November 1, 2005
All’s War In Vanity Fair
It’s beginning to look like yesterday’s SCOTUS announcement marked the beginning of a Rovian counteroffensive.
If the most obvious first strike involved the base-rallying nomination of Sam Alito, a less noticeable action that got underway involves the undermining of Joseph Wilson. If the cabal couldn’t discredit Wilson before, it seems Rove and Company are going to do it now. One weapon in their arsenal – which seemed to “coincidentally” appear in at least two places yesterday — was “the photograph.”
Long circulated in the ’sphere as red meat for the wingnuts, the image was featured yesterday in a USA Today background article (link)
on the Plame affair. Tactically, it seemed a perfect placement, considering the publication was likely giving many readers their first
explanation of the mess. The other exposure was a lot less innocent. Last night, Wolf Blitzer had Joseph Wilson on “The Situation Room”
and grilled him like a defense witness. At one point, the photograph
popped up on a screen behind the guest’s head leading the two men to
tangle over it.
Here’s the portion from the transcript:
BLITZER: Even though some of your supporters were on this program
last week — Larry Johnson, a former CIA officer; Pat Lang, a former
DIA intelligence analyst. They say your decision and your wife’s
decision to let her be photographed represented a major mistake
because, if there were people out there who may have been endangered by
her name, certainly when people might have seen her picture, they could
have been further endangered.
WILSON: Her contacts and her network was endangered the minute that
Bob Novak wrote the article. The photograph of her did not identify her
in any way anybody could identify.
Now you asked me this question — you’ve asked me this question three or four times…
BLITZER: About the photograph?
WILSON: About the photograph.
Now, I have never heard you ask the president about the layout in
the Oval Office when they did the war layout. I’ve never heard you ask
Mr. Wolfowitz about the layout in Vanity Fair. But you ask me all the
So let me just get this very clear: When one is faced with
adversity, one of the ways one acts in the face of adversity is to try
and bring a certain amount of humor to the situation. It’s called
And if people have no sense of humor or no sense of perspective on that, my response is: It’s about time to get a life.
But in no way did that picture endanger anybody. What endangered
people was the outing of her name –her maiden name — and,
subsequently, the outing of the corporation that she worked for.

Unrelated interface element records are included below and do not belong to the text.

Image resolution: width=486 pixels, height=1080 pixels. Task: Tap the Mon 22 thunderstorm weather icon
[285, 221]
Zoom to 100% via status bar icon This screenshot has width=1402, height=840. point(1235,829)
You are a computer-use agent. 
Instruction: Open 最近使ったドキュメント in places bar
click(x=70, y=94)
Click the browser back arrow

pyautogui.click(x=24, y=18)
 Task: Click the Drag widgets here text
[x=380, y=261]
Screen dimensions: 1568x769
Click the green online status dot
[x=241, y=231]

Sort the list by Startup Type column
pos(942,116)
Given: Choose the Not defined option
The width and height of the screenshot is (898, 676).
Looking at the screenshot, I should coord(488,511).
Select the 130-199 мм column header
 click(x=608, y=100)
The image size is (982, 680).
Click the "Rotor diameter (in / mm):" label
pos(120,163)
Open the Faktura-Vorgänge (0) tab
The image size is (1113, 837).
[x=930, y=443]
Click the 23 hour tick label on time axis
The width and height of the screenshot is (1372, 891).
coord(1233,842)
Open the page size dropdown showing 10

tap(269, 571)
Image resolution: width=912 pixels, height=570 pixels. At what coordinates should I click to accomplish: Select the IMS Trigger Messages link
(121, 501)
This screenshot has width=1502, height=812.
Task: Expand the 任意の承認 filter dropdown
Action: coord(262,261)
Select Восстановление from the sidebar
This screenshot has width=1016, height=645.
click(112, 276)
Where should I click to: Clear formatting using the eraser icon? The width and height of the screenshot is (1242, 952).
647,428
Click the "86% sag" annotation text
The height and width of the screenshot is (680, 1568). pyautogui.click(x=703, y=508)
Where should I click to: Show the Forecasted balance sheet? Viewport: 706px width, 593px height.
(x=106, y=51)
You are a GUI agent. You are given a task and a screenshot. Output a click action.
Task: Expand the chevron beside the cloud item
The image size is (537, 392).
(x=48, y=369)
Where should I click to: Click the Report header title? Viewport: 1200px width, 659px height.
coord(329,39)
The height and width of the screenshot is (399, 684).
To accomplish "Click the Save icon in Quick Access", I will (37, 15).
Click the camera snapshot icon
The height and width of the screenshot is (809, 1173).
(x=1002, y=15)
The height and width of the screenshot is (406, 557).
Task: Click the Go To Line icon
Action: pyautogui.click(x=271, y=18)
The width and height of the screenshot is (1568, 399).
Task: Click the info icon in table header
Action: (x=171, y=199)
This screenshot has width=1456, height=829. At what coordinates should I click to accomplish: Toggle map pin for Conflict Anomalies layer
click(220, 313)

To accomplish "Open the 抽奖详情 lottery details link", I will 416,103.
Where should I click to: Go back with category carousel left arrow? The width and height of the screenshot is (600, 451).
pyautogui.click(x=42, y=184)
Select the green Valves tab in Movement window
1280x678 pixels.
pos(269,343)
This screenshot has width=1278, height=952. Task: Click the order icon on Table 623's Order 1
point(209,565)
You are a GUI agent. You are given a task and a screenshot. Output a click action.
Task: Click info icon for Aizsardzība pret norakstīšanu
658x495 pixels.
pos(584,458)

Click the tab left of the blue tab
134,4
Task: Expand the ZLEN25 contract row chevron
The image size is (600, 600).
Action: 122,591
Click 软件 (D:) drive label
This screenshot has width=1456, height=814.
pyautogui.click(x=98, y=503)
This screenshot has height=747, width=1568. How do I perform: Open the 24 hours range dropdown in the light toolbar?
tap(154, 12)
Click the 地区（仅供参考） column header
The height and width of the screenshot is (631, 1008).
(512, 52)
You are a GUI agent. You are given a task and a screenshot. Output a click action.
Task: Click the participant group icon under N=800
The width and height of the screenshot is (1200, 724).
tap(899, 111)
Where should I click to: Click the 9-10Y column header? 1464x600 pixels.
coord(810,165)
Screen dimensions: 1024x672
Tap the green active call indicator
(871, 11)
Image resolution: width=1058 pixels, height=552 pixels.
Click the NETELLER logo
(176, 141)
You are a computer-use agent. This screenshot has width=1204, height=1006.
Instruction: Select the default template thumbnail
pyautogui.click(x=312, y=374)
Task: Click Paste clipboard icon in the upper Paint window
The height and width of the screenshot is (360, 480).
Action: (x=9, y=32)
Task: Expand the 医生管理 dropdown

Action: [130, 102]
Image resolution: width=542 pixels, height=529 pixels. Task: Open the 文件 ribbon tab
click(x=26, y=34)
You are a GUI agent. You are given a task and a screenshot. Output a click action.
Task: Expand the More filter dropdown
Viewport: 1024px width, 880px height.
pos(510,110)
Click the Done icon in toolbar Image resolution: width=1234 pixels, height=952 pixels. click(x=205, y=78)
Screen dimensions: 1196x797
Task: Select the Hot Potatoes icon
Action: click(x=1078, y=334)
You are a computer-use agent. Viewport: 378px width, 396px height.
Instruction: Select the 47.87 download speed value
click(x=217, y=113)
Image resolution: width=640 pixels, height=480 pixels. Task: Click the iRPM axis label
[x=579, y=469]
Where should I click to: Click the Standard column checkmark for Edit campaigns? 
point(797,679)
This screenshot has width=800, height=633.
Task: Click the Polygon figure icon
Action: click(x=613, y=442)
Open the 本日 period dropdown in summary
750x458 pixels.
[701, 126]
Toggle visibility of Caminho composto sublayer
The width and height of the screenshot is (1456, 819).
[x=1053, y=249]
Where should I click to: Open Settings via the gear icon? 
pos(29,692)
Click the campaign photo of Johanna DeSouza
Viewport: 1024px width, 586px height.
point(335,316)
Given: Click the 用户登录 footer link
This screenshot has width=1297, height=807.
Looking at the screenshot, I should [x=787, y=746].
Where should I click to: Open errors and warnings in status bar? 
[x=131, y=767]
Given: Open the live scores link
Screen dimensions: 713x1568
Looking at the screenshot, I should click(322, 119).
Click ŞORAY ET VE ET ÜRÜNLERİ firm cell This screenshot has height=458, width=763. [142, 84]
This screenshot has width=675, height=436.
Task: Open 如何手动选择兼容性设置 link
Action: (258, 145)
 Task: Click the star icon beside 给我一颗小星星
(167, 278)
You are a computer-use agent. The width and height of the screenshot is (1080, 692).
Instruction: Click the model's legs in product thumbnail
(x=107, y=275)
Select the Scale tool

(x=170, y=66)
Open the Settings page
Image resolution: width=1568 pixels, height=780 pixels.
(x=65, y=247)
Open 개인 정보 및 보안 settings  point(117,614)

BLITZER: So you don’t have any regrets about the Vanity Fair picture?
WILSON: I think it’s a great picture. I think someday you will, too.
BLITZER: It’s a great picture. But I mean the fact that…
WILSON: I think someday it, too, will be in the International Spy Museum.
BLITZER: But you don’t think it was a mistake to do that?
“The photograph” appeared in the January 2004 edition of Vanity Fair
when point Wilson was actively trying to drum up attention in the MSM
to Cheney’s vendetta. The image is controversial because, although his
wife’s undercover status had been exposed, the public fact of her
identity was effectively still secret. To be fair to Wilson, questions
over the tact of the photo are neither new, nor were they confined to
the right wing press. Slate, for example, called it out in December ‘03 (link), as did The Washington Post (link).
At this point, there are two problems with the photo. First, it gives
glossy ammunition to the right to diminish Fitzgerald’s investigation
in the court of public opinion. Second, Mr. Wilson abets Rove’s smear
campaign through his own misunderstanding of the image. This picture is
not an ironic appeal which draws attention to the White House. If
anything, the shiny jaguar, the fancy watch, the car keys, the stylish
scarf and the elegant coat sleeve causes the White House to recede even
further into the background. Lets be honest. To the typical USA Today reader,
at least, this picture has to look like two well-off status seekers
seeming to making a game (or, a fashion statement) out of a deadly
Clearly, Wilson could have done a better job containing his ego
and social aspirations in defense of the crime perpetrated against his
wife. That said, the exploitation of the photo is a cheap shot. But
it’s a desperate White House he’s up against.